The pulse ratios stored for a particular time can be different in response to different parameters. Such parameters that can be made to control the pulse ratio at a particular moment can be one or more of: -Ambient temperature

-Cabinet temperature

-Power of compressor

-Time segment sequence number or time from compressor start

-Condenser temperature

-Condenser pressure

-Evaporator temperature

-Evaporator pressure In Fig. 5 an exemplary data table is depicted. In the exemplary table depicted in Fig. 5 the pulse ratio only depends on time from compressor start and on the ambient temperature. However, as set out above other parameters can be used to set the pulse ratio. As can be seen in Fig. 5, the starting pulse ratio can typically decrease with an increased ambient temperature. Further, the pulse ratio will typically be set to decrease with time from compressor start. Interpolation/extrapolation can be used to determine values at times not having a predetermined pulse ratio. As an alternative the latest pulse ratio used is used until a time with a defined pulse ratio is reached. It is to be noted that the pulse ratios are purely exemplary and different values can be used for different structures and systems.

The control in step 305 of the valve will result in that cooling system runs with different pulse rates and their corresponding duration which are stored in a memory/library. It means that the normal cooling process operates under variable pulse rates during the on-cycle of the compressor. This is to adapt with the transient behaviour of the evaporator and the condenser so as to achieve an improved performance of the system.

Next, in a step 307, the compressor stops. The compressor is then in an off-phase in a step 309, until the compressor is started again in step 301 . During the compressor off time the valve could be either in a closed state or open state for the entire off period or during a part of the off period.

Further, under a certain expected cabinet temperature whenever the ambient condition changes, the controller can be adapted to use other values in the library. Hereby it is possible to place the cooling device in different ambient temperatures and still have an optimized energy consumption for the cooling device. All of the above steps for controlling the fluid mass flow can be performed by the controller 22. The controller 22 can use as input signal timing signals from the compressor indicating ON and OFF times of the compressor. In some embodiments the ON & OFF time of the compressor will be determined/ predefined by the controller 22 itself. The controller 22 can also be provided with different temperature signals so as to be enabled to determine when the ambient temperature changes or when the temperature difference between a cabinet of the cooling device and the ambient air changes and also temperature of the evaporator or condenser.

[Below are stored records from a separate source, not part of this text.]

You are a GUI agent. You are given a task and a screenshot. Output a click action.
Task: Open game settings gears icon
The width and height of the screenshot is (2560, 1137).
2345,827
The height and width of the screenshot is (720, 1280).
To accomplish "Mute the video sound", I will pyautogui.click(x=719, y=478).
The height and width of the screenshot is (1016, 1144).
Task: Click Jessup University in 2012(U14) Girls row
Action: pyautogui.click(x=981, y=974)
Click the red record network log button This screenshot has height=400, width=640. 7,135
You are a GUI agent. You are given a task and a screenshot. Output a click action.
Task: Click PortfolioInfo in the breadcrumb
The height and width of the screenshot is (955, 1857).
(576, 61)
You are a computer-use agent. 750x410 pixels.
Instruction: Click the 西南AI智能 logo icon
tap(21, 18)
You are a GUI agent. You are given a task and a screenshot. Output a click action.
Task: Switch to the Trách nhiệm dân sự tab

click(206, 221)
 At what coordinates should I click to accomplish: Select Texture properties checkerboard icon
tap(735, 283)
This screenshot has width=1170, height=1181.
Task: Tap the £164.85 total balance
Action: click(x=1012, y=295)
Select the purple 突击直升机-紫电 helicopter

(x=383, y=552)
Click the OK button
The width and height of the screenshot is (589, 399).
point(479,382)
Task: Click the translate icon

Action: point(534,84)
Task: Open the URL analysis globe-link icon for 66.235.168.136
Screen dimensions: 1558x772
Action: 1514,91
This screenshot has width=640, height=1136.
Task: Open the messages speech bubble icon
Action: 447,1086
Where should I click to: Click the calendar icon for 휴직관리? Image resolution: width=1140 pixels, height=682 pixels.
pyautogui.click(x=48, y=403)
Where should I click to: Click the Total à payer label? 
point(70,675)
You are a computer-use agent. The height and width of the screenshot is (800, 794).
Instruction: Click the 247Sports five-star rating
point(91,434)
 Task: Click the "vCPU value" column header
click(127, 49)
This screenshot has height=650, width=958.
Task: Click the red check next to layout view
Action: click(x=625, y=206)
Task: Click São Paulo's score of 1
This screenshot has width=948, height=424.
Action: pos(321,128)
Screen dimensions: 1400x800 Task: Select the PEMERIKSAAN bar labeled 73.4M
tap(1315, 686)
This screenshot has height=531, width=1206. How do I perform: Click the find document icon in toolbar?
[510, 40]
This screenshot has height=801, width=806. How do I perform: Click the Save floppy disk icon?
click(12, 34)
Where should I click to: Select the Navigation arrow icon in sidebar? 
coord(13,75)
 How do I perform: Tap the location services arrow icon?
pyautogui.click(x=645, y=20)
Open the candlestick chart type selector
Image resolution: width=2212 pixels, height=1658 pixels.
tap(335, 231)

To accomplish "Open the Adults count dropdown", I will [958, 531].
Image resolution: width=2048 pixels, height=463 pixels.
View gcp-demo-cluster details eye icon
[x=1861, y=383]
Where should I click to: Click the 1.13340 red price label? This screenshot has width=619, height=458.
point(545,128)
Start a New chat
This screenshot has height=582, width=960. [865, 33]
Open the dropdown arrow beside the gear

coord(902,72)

Pressure signals from pressure sensors of the evaporator and condenser can also be provided to the controller 22. Further, the controller 22 can be implemented using suitable hardware and or software. An exemplary controller 22 is depicted in Fig. 6. The hardware can comprise one or many processors 401 that can be arranged to execute software stored in a readable storage media 402. The processor(s) can be implemented by a single dedicated processor, by a single shared processor, or by a plurality of individual processors, some of which may be shared or distributed. Moreover, a processor or may include, without limitation, digital signal processor (DSP) hardware, ASIC hardware, read only memory (ROM), random access memory (RAM), and/or other storage media. The processor 22 is adapted to send and receive signals from other entities using an interface 403.

In the above the valve has been described as a valve being controlled between an open state and a closed state of the valve by pulsing the valve with different ratios. However, it is also envisaged that the valve can be of other types. In particular the valve can be a regulating valve that can be controlled to let through a controlled variable mass flow.